LISTA DE TAREAS =>
1. Pasa al inglés esta frase del texto sobre Jeanette Winterson que aparece más abajo: "Las palabras son esa parte de silencio que se puede expresar."
2. En el texto sobre Jeanette Winterson, ¿qué libro de esta autora se lee por primera vez?
3. Prolonga el texto sobre Jeanette Winterson, que está más abajo, empezando justo después de su última frase.

***** BLOQUE DE TEXTO

Leo, por primera vez, a Jeanette Winterson, uno de sus últimos libros: “¿Por qué ser feliz cuando puedes ser normal?” y me encuentro algo que creo haber leído en otras ocasiones a algún otro escritor que ahora no recuerdo, y lo subrayo: “Lo que se deja fuera en un escrito dice tanto como las cosas que se incluyen”, y poco más adelante: “Cuando escribimos ofrecemos el silencio tanto como la historia. Las palabras son esa parte de silencio que se puede expresar”, lo que me lleva a pensar enseguida en esa idea tan querida y fascinante en la que abiertamente decimos que el autor, de alguna forma, desaparece una vez escrito el libro y que este en las manos del lector se convierte en el trampolín que le lanza a explorar por su cuenta y riesgo otros mundos, nuevas ideas, hallazgos ignotos entre líneas y en los márgenes del libro que está leyendo que no es más que un espejo, aunque muchas veces ¡qué espejo más deslumbrante!, en donde se ve a sí mismo en sus abismos sin fondo.

**********
***** EXTRACTOS DE DATOS

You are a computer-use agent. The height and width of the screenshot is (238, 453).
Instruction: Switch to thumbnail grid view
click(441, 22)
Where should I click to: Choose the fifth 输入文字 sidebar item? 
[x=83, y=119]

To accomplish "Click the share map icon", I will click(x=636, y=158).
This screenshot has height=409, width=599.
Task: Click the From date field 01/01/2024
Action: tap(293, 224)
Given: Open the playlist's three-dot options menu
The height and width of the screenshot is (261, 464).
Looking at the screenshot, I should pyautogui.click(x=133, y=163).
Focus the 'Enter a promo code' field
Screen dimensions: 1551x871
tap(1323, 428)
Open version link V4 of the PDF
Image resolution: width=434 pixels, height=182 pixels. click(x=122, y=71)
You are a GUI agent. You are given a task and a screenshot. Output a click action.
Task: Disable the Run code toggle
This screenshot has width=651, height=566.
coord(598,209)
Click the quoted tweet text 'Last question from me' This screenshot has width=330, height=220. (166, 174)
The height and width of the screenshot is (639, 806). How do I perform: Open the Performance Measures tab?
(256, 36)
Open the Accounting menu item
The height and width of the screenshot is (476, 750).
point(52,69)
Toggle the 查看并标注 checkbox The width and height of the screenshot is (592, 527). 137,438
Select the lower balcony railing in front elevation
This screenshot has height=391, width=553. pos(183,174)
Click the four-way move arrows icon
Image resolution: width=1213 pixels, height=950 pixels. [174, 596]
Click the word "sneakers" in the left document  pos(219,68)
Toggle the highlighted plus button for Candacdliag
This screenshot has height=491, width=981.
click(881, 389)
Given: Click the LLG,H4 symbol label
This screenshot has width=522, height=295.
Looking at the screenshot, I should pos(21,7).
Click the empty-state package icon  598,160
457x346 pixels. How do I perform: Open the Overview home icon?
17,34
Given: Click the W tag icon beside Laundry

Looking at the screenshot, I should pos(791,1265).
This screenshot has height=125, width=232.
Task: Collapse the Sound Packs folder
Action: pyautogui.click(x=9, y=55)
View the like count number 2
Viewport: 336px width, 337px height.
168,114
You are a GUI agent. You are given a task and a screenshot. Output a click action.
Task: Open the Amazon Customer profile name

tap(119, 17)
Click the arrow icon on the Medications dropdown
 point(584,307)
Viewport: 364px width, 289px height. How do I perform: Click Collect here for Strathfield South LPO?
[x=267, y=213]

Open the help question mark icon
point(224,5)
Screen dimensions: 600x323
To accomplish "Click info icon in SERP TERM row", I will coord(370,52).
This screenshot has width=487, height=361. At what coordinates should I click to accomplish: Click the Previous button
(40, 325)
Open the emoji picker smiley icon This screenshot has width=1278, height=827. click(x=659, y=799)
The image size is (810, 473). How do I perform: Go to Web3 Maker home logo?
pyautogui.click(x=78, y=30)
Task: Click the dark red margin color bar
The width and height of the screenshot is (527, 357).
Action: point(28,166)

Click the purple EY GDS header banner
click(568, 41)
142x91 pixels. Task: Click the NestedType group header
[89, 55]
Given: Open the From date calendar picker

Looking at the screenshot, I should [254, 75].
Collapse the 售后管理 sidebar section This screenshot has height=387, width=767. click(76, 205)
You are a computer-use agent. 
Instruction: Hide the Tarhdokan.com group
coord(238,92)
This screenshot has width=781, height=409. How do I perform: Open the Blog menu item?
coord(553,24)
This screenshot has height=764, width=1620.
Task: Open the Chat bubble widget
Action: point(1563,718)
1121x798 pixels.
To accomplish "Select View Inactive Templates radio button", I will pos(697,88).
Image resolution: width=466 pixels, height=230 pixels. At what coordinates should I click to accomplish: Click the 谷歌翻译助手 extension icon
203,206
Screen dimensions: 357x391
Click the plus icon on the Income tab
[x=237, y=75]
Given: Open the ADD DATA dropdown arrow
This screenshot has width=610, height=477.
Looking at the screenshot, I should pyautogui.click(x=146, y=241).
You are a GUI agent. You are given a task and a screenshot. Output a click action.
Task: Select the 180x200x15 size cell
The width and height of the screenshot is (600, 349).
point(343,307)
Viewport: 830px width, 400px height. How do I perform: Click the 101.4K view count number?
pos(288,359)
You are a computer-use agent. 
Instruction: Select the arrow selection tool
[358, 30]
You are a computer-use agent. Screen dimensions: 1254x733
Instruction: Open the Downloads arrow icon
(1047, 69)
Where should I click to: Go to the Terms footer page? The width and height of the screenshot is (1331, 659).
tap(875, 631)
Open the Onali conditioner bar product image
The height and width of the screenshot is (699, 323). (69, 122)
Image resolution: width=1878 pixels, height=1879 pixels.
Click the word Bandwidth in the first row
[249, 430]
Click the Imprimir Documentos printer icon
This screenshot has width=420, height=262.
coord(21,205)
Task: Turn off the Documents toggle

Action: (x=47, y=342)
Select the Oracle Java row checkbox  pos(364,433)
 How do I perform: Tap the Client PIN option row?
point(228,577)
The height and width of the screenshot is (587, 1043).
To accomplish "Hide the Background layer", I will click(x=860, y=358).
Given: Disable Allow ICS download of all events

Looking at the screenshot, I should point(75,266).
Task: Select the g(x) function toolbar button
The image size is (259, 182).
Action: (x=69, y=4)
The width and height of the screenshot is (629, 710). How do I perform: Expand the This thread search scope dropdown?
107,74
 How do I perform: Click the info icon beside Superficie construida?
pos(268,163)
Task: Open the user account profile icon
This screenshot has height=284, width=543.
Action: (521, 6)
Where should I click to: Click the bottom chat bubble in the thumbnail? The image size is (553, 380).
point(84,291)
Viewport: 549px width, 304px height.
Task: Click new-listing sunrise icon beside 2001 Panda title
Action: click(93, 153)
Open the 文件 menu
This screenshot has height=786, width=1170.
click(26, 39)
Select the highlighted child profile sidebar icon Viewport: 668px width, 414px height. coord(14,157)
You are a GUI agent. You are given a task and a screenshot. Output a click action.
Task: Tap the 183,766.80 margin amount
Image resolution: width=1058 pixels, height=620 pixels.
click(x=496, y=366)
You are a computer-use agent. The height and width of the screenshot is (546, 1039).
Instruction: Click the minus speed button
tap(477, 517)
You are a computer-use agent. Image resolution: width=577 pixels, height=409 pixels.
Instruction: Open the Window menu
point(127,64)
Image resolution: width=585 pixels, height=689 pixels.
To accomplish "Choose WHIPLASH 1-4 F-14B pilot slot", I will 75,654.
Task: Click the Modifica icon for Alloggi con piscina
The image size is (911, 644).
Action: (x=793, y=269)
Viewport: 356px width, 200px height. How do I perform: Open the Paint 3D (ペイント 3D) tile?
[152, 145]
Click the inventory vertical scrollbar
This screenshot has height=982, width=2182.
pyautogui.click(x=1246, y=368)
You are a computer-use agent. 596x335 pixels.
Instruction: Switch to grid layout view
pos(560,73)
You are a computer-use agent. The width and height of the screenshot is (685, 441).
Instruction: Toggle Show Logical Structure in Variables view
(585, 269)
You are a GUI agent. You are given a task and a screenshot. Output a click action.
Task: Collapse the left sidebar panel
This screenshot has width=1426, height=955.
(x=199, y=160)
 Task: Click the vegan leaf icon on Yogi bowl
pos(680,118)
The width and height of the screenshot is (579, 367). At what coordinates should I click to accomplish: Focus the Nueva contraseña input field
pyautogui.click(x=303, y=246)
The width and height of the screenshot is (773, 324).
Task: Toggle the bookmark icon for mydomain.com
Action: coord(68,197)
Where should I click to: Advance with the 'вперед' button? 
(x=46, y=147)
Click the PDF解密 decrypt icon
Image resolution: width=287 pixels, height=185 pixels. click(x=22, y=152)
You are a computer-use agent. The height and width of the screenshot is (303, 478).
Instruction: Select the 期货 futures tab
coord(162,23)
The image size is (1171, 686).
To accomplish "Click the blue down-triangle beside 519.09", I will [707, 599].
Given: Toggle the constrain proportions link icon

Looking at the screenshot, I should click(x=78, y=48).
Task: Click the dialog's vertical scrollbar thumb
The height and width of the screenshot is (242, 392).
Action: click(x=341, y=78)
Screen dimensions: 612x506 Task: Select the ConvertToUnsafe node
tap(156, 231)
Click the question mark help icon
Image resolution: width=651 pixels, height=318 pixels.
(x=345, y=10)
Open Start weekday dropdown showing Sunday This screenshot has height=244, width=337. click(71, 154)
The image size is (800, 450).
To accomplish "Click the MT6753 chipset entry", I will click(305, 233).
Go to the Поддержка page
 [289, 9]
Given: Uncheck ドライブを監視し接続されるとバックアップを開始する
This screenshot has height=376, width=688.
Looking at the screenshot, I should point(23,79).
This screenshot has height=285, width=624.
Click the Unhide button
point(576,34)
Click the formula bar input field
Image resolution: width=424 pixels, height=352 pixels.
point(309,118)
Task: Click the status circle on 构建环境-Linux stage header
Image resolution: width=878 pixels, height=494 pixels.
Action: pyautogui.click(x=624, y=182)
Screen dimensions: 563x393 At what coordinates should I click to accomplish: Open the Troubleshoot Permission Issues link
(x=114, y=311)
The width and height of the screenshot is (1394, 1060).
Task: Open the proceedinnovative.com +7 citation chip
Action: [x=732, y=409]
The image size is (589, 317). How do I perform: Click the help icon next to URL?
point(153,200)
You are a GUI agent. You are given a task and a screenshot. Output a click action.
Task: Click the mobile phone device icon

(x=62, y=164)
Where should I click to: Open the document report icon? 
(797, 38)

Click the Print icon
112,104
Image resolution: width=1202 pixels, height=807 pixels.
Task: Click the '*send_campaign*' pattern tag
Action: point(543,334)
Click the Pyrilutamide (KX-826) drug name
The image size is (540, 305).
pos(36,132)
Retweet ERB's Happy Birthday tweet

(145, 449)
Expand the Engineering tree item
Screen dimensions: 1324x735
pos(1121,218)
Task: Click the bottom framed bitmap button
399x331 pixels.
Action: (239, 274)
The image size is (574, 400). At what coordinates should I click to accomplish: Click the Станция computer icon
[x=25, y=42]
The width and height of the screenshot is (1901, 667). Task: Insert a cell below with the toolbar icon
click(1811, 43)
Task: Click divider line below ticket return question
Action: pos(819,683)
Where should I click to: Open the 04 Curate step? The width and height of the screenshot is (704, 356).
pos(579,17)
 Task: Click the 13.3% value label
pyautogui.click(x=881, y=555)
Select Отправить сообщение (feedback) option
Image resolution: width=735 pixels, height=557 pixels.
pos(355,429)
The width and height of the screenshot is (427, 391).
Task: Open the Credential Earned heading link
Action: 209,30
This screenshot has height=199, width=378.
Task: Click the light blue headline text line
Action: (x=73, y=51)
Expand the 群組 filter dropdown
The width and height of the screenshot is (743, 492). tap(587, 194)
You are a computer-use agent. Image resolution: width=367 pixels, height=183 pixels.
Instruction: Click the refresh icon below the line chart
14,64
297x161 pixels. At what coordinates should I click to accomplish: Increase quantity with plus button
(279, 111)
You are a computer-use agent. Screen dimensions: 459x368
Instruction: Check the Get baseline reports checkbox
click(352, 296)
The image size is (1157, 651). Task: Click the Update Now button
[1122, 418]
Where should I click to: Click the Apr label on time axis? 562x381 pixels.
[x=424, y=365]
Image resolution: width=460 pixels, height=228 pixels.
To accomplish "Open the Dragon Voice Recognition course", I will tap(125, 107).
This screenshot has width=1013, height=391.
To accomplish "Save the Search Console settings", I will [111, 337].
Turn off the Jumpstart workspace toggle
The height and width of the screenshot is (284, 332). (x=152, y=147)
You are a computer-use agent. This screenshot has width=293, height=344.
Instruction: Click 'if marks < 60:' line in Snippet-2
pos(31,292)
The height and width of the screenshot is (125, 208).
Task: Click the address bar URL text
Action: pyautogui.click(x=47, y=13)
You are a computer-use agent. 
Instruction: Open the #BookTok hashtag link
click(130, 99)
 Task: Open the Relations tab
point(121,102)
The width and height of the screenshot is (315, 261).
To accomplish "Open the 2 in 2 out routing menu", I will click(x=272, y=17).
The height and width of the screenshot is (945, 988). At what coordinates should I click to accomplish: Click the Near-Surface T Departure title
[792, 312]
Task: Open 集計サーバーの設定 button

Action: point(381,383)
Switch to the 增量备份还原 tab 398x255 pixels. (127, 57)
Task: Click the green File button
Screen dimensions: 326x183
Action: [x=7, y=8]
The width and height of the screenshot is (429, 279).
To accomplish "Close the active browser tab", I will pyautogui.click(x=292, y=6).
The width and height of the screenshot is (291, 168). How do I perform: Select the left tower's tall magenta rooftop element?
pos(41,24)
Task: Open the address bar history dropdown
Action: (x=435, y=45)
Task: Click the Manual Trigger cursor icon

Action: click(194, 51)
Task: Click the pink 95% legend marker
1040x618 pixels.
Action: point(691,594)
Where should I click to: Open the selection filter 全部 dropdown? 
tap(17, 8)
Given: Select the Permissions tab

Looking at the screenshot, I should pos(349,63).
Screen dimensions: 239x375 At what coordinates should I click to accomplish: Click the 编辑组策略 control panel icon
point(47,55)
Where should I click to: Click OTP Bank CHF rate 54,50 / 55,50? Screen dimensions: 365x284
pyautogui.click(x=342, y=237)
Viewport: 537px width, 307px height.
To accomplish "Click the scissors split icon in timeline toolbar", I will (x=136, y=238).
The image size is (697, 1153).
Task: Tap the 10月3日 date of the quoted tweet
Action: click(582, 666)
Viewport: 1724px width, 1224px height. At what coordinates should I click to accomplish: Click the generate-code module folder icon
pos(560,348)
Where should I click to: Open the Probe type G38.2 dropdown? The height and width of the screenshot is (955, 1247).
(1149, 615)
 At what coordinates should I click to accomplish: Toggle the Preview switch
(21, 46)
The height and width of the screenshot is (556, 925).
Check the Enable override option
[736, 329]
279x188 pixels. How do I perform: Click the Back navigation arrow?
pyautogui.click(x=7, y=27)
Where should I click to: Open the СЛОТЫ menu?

**********

RESPUESTAS =>
1. Words are that part of silence that can be expressed.

2. "¿Por qué ser feliz cuando puedes ser normal?"

3.
Es la fuerza de la lectura y su misterio más rico y enriquecedor que se pierden aquellos que se pasan días y días, años y más años y acaso la vida entera sin haber leído apenas nada, porque no hay nada más deslumbrante y hermoso que al hilo de la lectura crear otros mundos posibles y de la nada entrar en el círculo gratificante de la creatividad: vasijas de oro, caballos de barro, juegos de palabras, y darle vida a la nada, viento a los montes y los ríos, canción a los bosques, risa y llanto a la lluvia, recuerdos de la propia biografía reflejados en el libro que se tiene entre las manos, sentimientos a quien ya casi no siente nada ni es capaz de emocionarse y como si se tratara de un teatro de guiñol sacar de la chistera personajes de carne y hueso o de ficción bailando y hablando y moviéndose al sol que más calienta con vida propia y quedándose a vivir para siempre entre los grandes de la literatura y sus mejores obras.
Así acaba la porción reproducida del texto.